If you’re a vocalist, this is a no-brainer and you most certainly are doing this already. But if you are an instrumentalist, this may be a less common practice for you.
Whenever I learn a jazz standard, especially if it’s from the Great American Song Book (typically 1920’s-50’s film and broadway shows), I listen to versions by vocalists. Why? Because I believe the lyrics can have a powerful impact on how I understand that piece of music.
“When you know the lyrics to a tune, you have some kind of insight as to it’s composition. If you don’t understand what it’s about, you’re depriving yourself of being really able to communicate this poem”
I’m going to list several reasons why you should consider learning the lyrics to jazz standards, so you can understand why it may be worth your time and energy. Ultimately, learning the lyrics is another great tool for getting a jazz standard into your memory, on to your instrument, and making it yours forever.
1. Helps you understand the original intent.
As Dexter Gordon so eloquently stated in that quote I provided above, when you learn the lyrics to a tune it can help you understand what it’s all about.
As musicians, our job is to interpret stories and emotion through the medium of music. To take that even further, we also want to be able to express a piece of music in a uniquely personal way. When you learn the lyrics to a song, you are educating yourself on the original intent of that piece and therefore understanding the essence of the song. This serves as a springboard for personalizing it.
Take a listen to All The Things You Are. Read the lyrics as you listen. What is the song about, and how might this influence the way you play it?
You are the promised kiss of springtime
That makes the lonely winter seem long
You are the breathless hush of evening
That trembles on the brink of a lovely song.
You are the angel glow that lights the star,
The dearest things I know are what you are.
Someday my happy arms will hold you,
And someday I’ll know that moment divine
When all the things you are, are mine.
2. Helps with phrasing the melody
The human voice is natural to everybody. The phrasing of a sentence is understood by all, especially if it is in one’s native tongue. Learning the lyrics can help us understand how to phrase the melody on our instruments in an organic way.

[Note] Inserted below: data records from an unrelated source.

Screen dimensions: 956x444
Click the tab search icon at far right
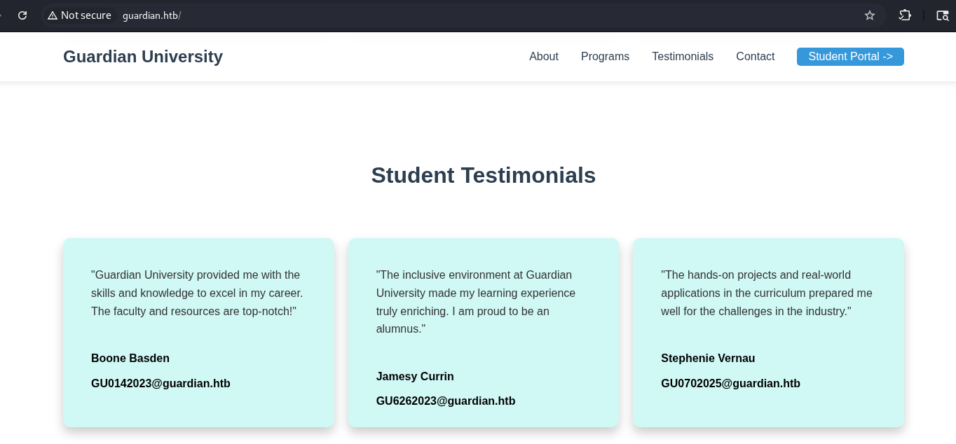coord(942,15)
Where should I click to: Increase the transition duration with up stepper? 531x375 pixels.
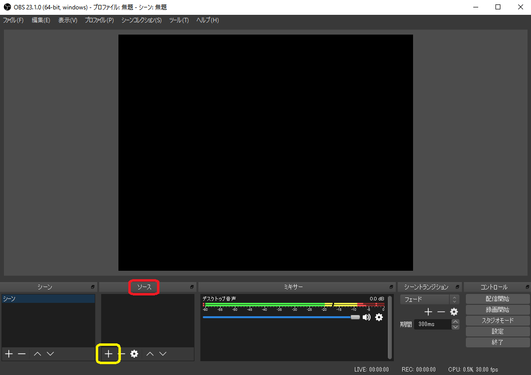coord(455,322)
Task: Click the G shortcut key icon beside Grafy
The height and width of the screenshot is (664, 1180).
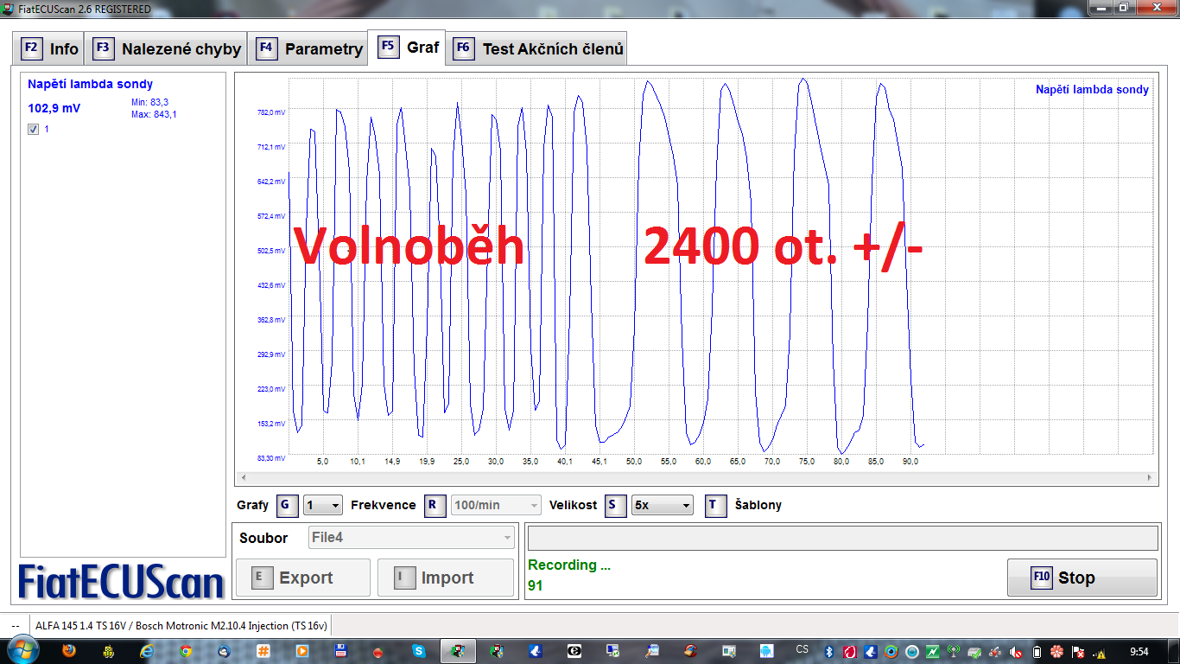Action: click(x=287, y=505)
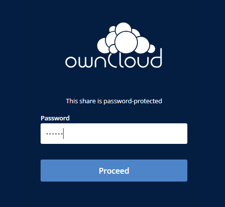225x207 pixels.
Task: Click the Proceed button
Action: tap(114, 170)
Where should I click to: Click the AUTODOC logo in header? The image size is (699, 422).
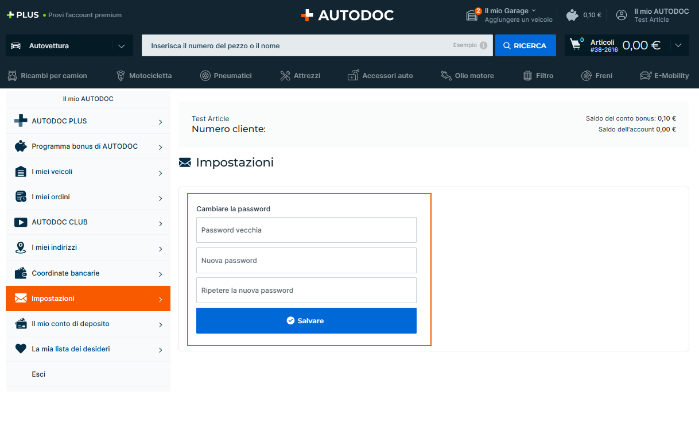pyautogui.click(x=348, y=16)
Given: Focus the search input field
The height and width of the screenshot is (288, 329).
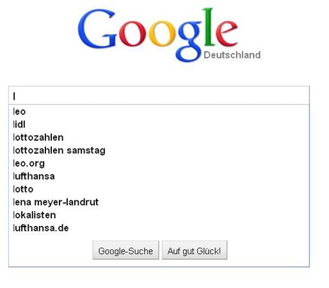Looking at the screenshot, I should (x=159, y=95).
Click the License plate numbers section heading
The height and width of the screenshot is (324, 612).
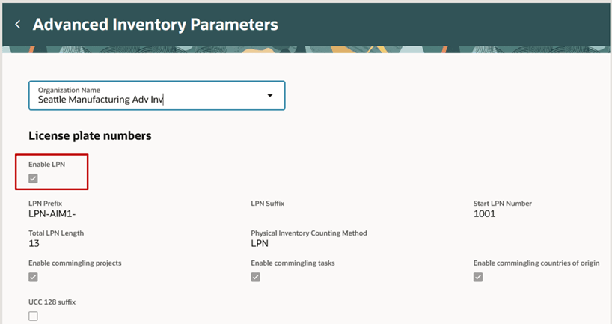coord(90,136)
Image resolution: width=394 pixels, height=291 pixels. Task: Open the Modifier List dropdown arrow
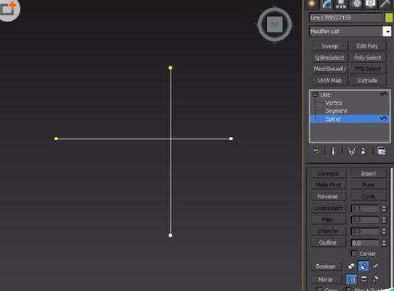(x=387, y=32)
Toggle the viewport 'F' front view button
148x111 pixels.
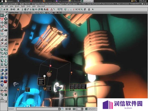pos(27,13)
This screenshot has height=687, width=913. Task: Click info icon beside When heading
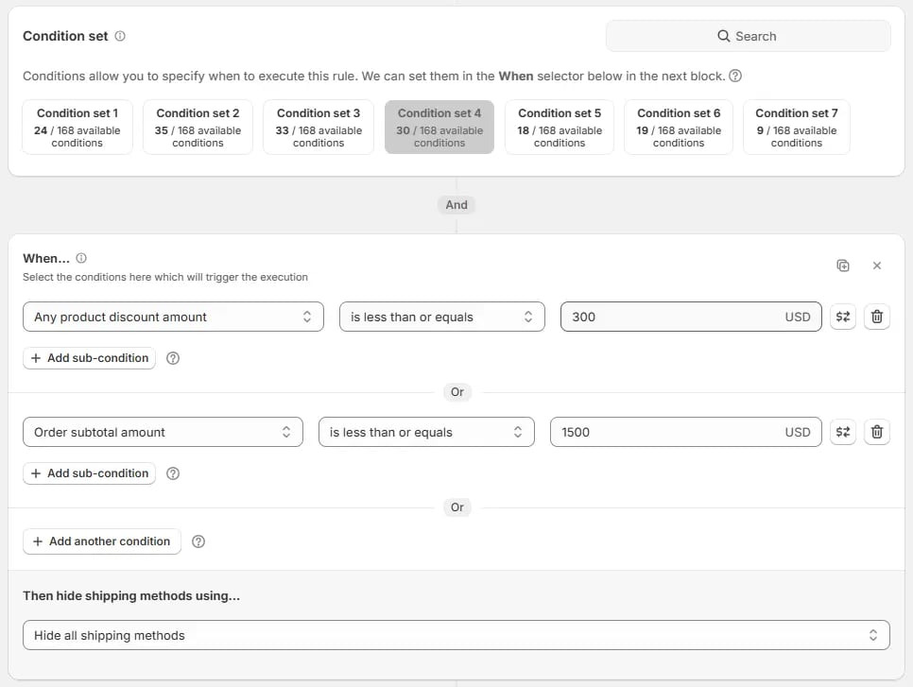[x=81, y=258]
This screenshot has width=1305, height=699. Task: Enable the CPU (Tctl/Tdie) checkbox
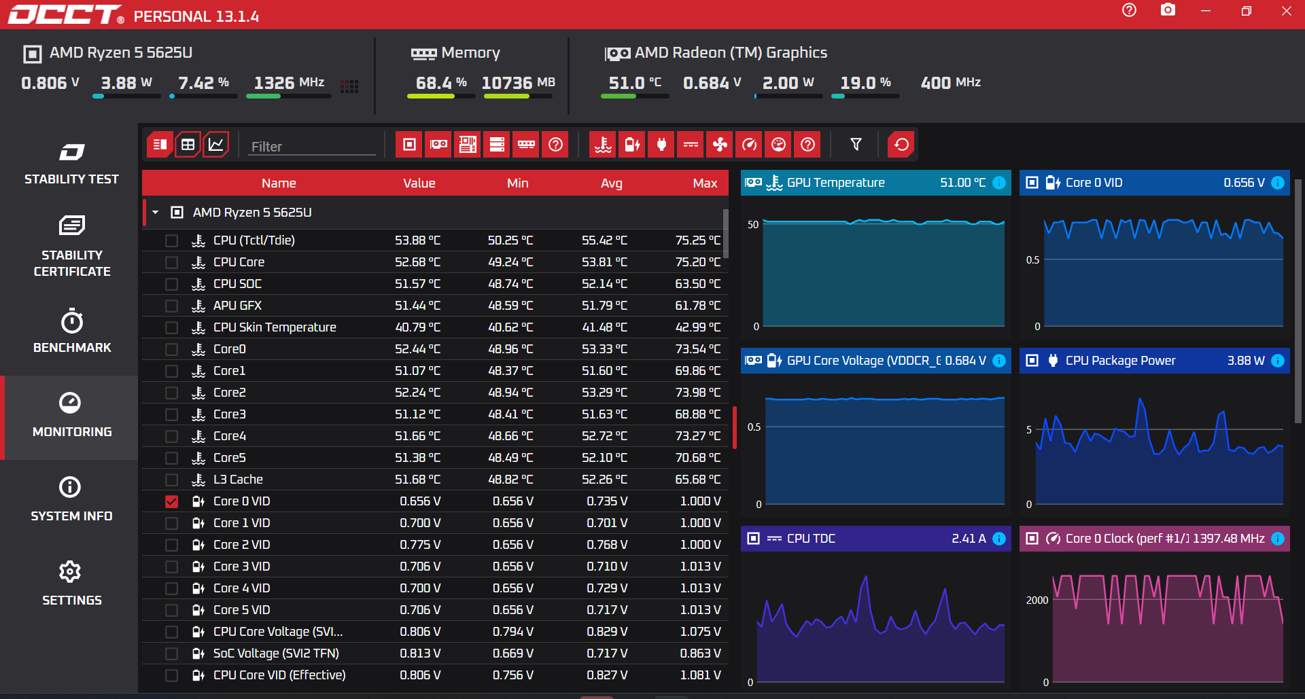click(x=171, y=240)
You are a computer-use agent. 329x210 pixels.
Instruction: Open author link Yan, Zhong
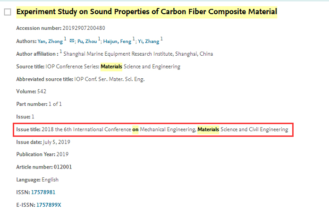click(50, 42)
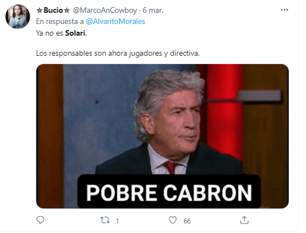Click the 'Ya no es' tweet text
This screenshot has height=233, width=306.
50,33
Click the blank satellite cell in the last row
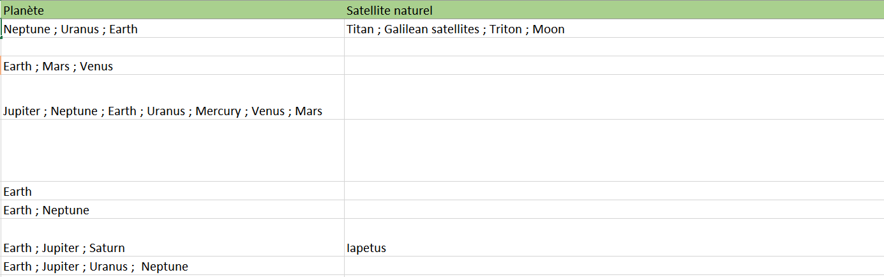 click(x=613, y=266)
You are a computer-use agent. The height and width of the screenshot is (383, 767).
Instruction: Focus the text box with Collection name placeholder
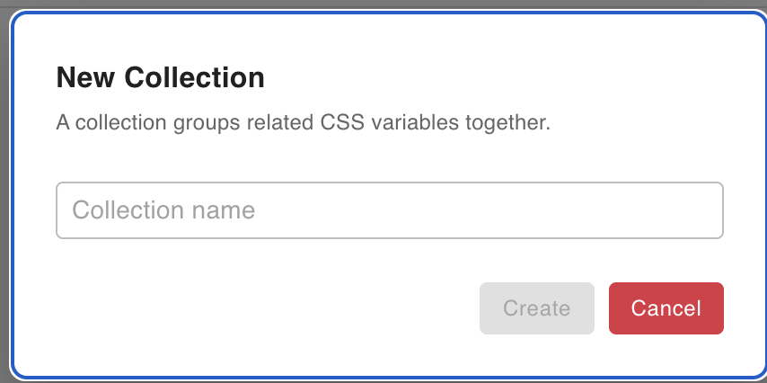[389, 210]
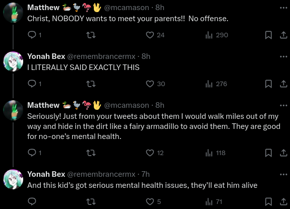The width and height of the screenshot is (290, 209).
Task: Bookmark Matthew's "No offense" tweet
Action: point(268,35)
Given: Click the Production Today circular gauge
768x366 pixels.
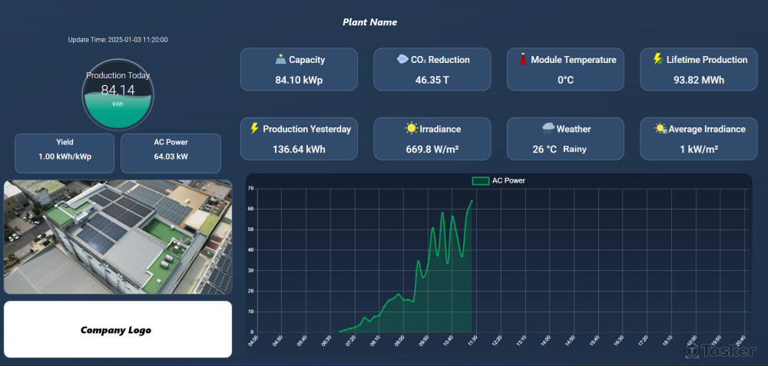Looking at the screenshot, I should click(118, 95).
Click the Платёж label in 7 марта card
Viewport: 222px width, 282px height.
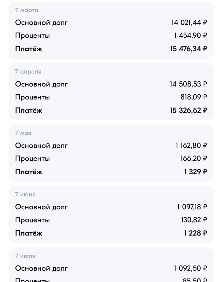pyautogui.click(x=29, y=49)
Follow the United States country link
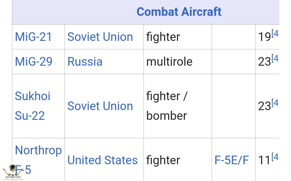This screenshot has width=291, height=181. 102,160
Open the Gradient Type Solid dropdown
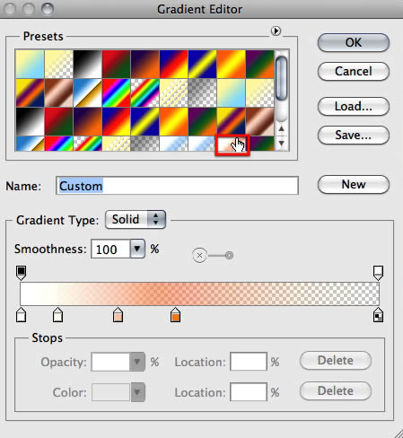This screenshot has height=438, width=403. click(136, 219)
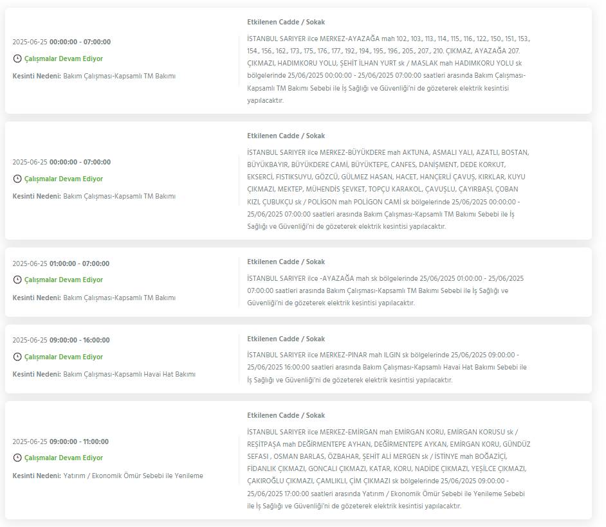Click the clock icon in the MERKEZ-PINAR outage card
606x527 pixels.
click(x=17, y=357)
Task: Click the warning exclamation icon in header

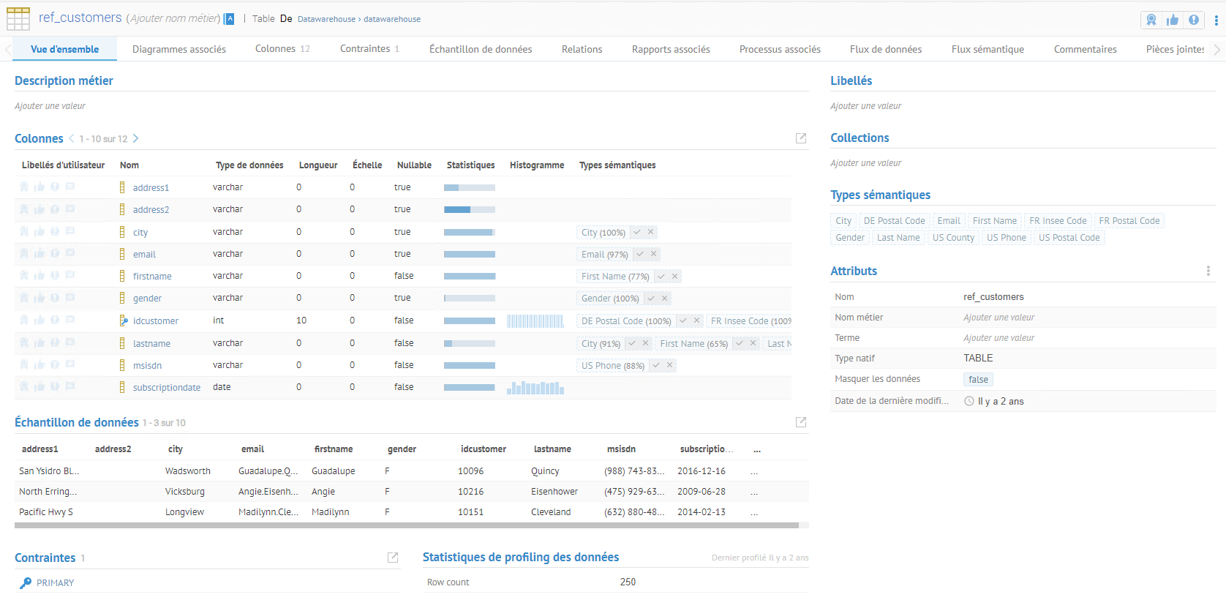Action: point(1194,20)
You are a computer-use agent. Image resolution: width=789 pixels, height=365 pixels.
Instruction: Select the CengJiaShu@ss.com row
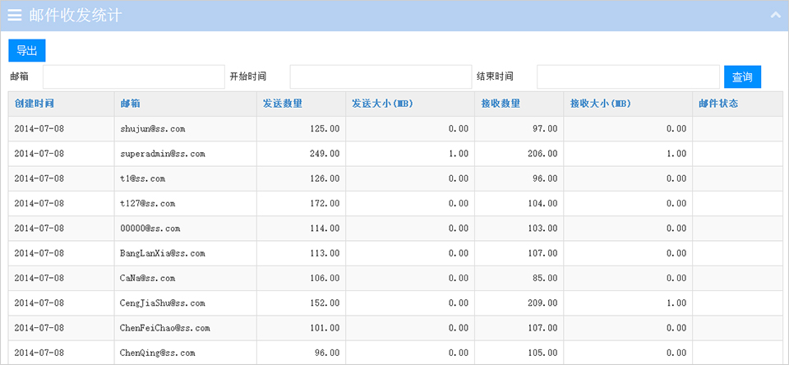(x=395, y=303)
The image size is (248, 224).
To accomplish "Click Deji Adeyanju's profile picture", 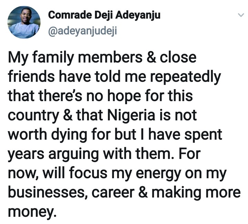I will [x=24, y=22].
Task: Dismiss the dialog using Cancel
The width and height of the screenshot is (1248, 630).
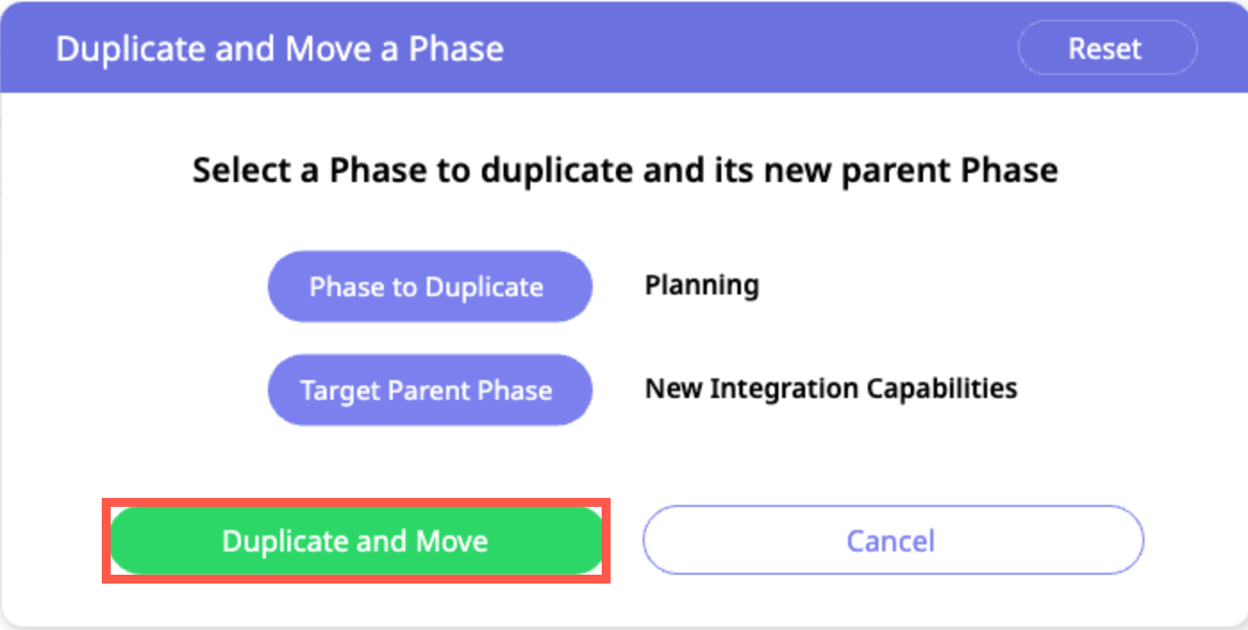Action: (892, 540)
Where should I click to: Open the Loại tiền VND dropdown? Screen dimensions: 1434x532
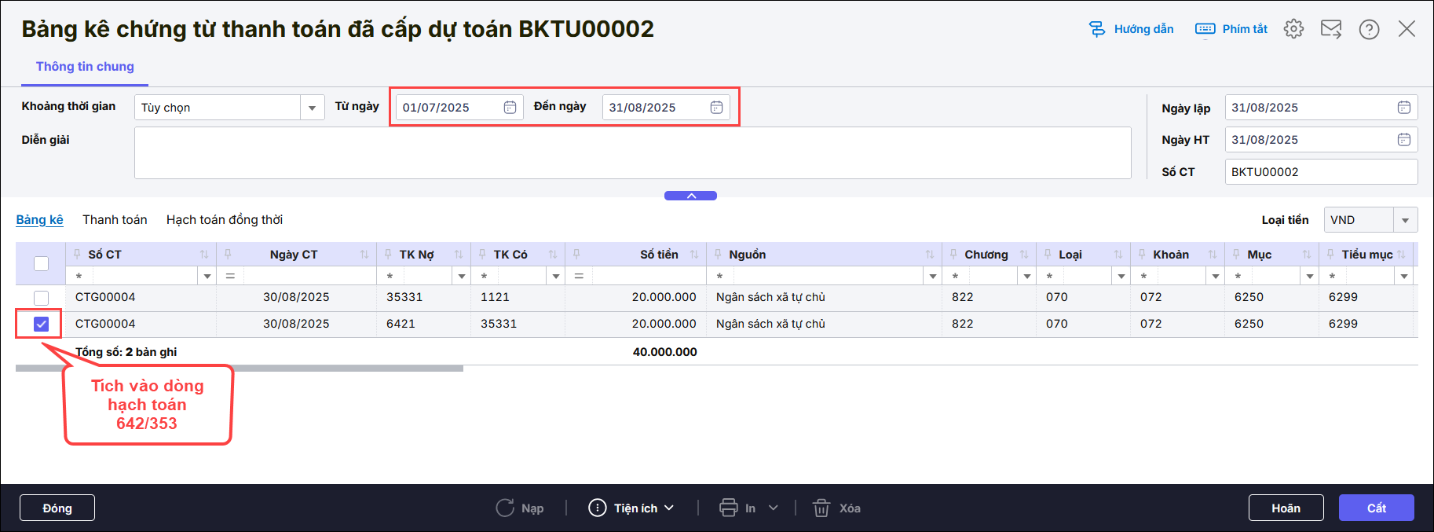tap(1405, 220)
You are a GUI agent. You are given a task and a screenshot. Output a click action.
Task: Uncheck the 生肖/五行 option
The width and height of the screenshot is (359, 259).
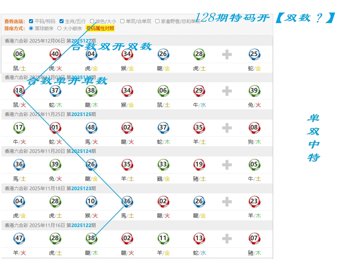(x=62, y=21)
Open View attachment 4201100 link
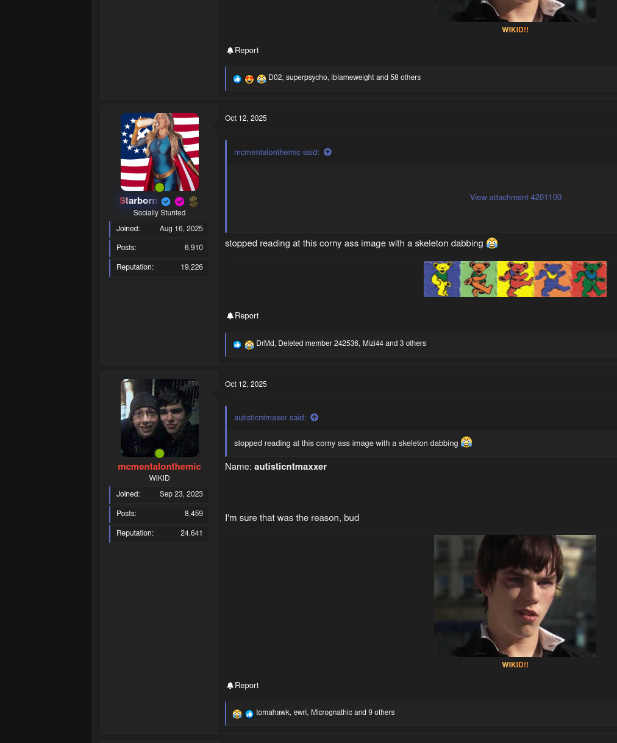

If you know the words, this can also influence how you might manipulate it. You could elongate or shorten certain parts of a word. The lyrics give you a solid frame of reference to go off of.
3. Helps you memorize.
Perhaps the most obvious benefit of learning the lyrics is it helps you memorize the tune you are learning.
Spoken language and the human voice is memorable. As I said earlier, it’s most natural to us as human beings. Commercial pop culture music capitalizes on this. They spend millions of dollars writing catchy melodies and producing high-quality recordings so that listeners will become addicted.
I find the songs that I never forget usually know the lyrics to. There’s something about the words that stick in the brain. Not only does it help solidify the melody, it can also help you recall the harmony.
If you don’t make learning the lyrics a regular part of your song learning process, give it a shot! The lyrics can be a powerful tool to help you learn jazz standards.
Not all vocalists sing the melody “straight”! For example, Billie Holiday takes lots of liberties with the melody when she sings. If you ever want to learn a melody, regardless if you intend to learn the lyrics or not, check out Frank Sinatra. He tends to sing the melodies “straight” and so he’s a great resource for learning melodies.